La vocale "A"
(the voice "A")
Note:
- in Italian, nouns ending in -a are nearly always feminine, e.g. montagna (mountain).
- the word alpinista (mountaineer) can instead be either feminine or masculine. Its gender can be found out by looking at the indefinite article: un alpinista is masculine while una alpinista is feminine. Since the final "a" of the article una is always replaced by an apostrophe when the following noun starts with a vowel, the standard feminine form is un'alpinista.
I imagine mountain's nature to be purely feminine. The mountain skyline forms a continuous, almost uninterrupted line, which is sometimes ‒ just apparently ‒ broken. Mountains are made of passages, curves, uphills and downhills, never-ending views and peaceful valleys.
"I climb for myself, I climb because of my hunger for mountain. I am a mountaineer [un'alpinista], but one with the apostrophe. That apostrophe is my woman's flag, which I planted and flies up there.
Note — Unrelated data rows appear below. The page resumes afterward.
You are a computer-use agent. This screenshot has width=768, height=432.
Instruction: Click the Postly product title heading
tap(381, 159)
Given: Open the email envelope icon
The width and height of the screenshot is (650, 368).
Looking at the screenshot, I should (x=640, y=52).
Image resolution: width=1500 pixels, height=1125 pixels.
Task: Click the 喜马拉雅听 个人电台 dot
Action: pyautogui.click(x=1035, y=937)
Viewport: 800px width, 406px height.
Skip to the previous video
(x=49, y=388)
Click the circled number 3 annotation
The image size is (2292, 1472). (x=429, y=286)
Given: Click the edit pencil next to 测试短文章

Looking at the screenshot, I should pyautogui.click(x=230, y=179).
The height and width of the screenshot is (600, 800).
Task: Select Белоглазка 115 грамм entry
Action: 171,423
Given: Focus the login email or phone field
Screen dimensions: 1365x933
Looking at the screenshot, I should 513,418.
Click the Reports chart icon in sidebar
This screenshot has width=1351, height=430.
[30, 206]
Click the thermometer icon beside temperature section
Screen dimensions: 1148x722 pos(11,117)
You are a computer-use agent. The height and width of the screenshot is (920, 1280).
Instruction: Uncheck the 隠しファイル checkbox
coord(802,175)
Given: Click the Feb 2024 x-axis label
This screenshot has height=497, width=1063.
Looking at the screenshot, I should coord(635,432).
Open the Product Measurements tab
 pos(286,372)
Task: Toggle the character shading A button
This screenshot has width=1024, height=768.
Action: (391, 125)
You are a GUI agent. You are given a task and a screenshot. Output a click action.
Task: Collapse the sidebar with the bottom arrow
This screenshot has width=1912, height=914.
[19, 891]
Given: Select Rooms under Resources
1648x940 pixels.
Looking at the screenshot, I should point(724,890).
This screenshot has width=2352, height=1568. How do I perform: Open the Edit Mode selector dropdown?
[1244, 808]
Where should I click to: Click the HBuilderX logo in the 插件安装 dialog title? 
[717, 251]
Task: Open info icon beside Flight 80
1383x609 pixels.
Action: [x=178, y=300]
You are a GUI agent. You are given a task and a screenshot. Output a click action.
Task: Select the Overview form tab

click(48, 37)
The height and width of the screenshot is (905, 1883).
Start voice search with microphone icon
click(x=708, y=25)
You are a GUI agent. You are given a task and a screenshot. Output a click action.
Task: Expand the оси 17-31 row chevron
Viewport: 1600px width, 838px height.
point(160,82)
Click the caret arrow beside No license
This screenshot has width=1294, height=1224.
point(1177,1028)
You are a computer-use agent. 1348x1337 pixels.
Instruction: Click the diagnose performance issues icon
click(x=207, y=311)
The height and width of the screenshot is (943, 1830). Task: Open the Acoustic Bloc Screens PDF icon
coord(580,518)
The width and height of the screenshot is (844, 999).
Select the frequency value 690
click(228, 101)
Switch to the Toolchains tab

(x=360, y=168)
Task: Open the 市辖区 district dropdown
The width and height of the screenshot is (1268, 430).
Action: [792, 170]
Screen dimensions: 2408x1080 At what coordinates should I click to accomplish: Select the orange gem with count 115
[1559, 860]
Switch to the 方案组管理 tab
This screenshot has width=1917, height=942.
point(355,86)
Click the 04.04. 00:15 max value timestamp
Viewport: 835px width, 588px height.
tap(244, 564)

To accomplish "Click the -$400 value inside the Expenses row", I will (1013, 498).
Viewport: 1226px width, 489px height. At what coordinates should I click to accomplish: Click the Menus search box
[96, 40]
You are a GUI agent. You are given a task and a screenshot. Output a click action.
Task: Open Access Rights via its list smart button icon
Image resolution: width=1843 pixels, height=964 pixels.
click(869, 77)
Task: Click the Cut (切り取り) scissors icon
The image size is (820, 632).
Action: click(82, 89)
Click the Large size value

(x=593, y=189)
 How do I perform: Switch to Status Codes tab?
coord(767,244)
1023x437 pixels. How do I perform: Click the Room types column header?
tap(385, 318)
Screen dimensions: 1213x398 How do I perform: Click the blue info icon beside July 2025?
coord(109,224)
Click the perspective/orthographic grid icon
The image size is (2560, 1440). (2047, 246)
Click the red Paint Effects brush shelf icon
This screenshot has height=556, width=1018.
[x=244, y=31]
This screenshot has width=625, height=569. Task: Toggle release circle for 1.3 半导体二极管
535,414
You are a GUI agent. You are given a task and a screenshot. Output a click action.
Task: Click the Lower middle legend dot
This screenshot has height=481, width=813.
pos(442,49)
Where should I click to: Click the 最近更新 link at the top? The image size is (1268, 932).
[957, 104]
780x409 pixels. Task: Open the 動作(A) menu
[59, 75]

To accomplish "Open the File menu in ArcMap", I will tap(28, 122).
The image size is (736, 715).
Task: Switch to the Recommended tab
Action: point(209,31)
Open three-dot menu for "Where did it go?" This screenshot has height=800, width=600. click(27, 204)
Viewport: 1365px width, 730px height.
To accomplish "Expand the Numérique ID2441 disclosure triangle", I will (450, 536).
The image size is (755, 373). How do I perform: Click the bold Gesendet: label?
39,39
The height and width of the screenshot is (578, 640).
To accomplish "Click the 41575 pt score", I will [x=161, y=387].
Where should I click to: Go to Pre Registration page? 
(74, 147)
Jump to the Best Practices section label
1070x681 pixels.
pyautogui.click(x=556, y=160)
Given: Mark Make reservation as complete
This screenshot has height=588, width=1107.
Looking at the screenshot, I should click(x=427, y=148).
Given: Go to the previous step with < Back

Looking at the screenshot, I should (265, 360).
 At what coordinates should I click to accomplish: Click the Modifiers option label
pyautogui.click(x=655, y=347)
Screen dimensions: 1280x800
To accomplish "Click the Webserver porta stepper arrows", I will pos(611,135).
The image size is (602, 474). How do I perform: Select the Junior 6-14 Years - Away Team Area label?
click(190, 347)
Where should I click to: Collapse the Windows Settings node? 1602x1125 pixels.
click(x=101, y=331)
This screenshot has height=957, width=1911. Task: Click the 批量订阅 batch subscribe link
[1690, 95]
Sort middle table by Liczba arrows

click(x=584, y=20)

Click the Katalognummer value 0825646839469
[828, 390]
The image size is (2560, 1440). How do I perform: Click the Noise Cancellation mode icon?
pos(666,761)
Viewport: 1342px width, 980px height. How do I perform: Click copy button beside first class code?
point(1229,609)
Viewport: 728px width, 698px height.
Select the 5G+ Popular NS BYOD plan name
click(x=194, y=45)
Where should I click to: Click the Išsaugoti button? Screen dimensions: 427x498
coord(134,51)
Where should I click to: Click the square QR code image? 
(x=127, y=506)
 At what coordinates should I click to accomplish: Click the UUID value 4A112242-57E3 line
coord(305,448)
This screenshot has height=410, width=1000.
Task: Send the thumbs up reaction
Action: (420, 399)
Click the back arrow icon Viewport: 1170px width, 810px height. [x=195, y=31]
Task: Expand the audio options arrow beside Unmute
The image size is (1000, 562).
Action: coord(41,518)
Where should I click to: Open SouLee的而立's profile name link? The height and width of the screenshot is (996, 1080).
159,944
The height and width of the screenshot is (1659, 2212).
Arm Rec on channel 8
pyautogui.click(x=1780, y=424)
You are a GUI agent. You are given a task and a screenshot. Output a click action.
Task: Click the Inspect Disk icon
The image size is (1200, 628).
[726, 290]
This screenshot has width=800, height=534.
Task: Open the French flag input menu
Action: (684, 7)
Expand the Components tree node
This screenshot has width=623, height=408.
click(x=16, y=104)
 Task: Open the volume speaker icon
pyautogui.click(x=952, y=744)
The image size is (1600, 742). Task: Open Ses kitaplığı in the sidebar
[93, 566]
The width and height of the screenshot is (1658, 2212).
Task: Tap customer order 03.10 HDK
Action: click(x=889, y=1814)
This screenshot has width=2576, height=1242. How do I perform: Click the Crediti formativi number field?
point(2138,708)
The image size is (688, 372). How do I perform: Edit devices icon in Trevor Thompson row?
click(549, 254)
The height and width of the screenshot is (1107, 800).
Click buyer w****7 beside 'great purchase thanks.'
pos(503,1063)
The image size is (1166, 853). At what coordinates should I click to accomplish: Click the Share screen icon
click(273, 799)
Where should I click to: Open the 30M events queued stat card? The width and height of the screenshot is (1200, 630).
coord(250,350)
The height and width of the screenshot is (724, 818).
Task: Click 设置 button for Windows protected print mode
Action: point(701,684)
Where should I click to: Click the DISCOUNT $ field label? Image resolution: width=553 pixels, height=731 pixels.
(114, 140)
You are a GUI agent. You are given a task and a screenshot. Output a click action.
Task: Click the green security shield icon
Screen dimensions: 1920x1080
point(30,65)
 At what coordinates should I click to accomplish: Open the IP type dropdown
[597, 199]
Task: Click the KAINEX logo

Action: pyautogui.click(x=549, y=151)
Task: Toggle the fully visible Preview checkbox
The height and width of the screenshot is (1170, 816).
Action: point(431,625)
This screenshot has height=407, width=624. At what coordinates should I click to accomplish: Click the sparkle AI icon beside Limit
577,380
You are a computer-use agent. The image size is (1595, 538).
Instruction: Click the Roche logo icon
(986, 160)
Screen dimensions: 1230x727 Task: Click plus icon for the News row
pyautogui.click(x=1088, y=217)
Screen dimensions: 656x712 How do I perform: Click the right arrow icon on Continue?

When I reach the mountaintop and some freezing oxygen enters the body, sets in thick blood and makes the heart swell up, I know I am feeling something that no man could ever feel. I am not a mother, I have not given birth, my fertility fades a little more every day. But up there, I am the mountain, I am Nieves the stone, Nieves the snow, I am mother nature who visits the highest step beneath the sky. Up there I am matter, I am mother earth [madre terra in Italian], mother-of-pearl [madreperla], madrepore ‒ which is a type of coral, I am the honeysuckle [madreselva], I am all the mother-something words that I could find in the vocabulary. I am the vowel "a", the feminine suffix that gives life to the world. Up there I put an "a" at the end of every word, of every passage. Up there I know that the gender of the world is feminine, that it is strength, light, air. That is why I am the apostrophe before the noun alpinista.
For men, reaching the top is fulfilling a desire, to me the top of a mountain is where I connect with all of the feminine that exists in nature. Up there I do not exult. Being up there is getting to the last stitch of a seam, when you bite the thread just after the knot and you brake it. Up there I complete a mend."
(from "Sulla traccia di Nives", by Erri De Luca)
Please note: the English translation of this passage from the book "Sulla traccia di Nives" by Erri De Luca was made on the occasion on this photography project. It has not been published nor was it approved by the author.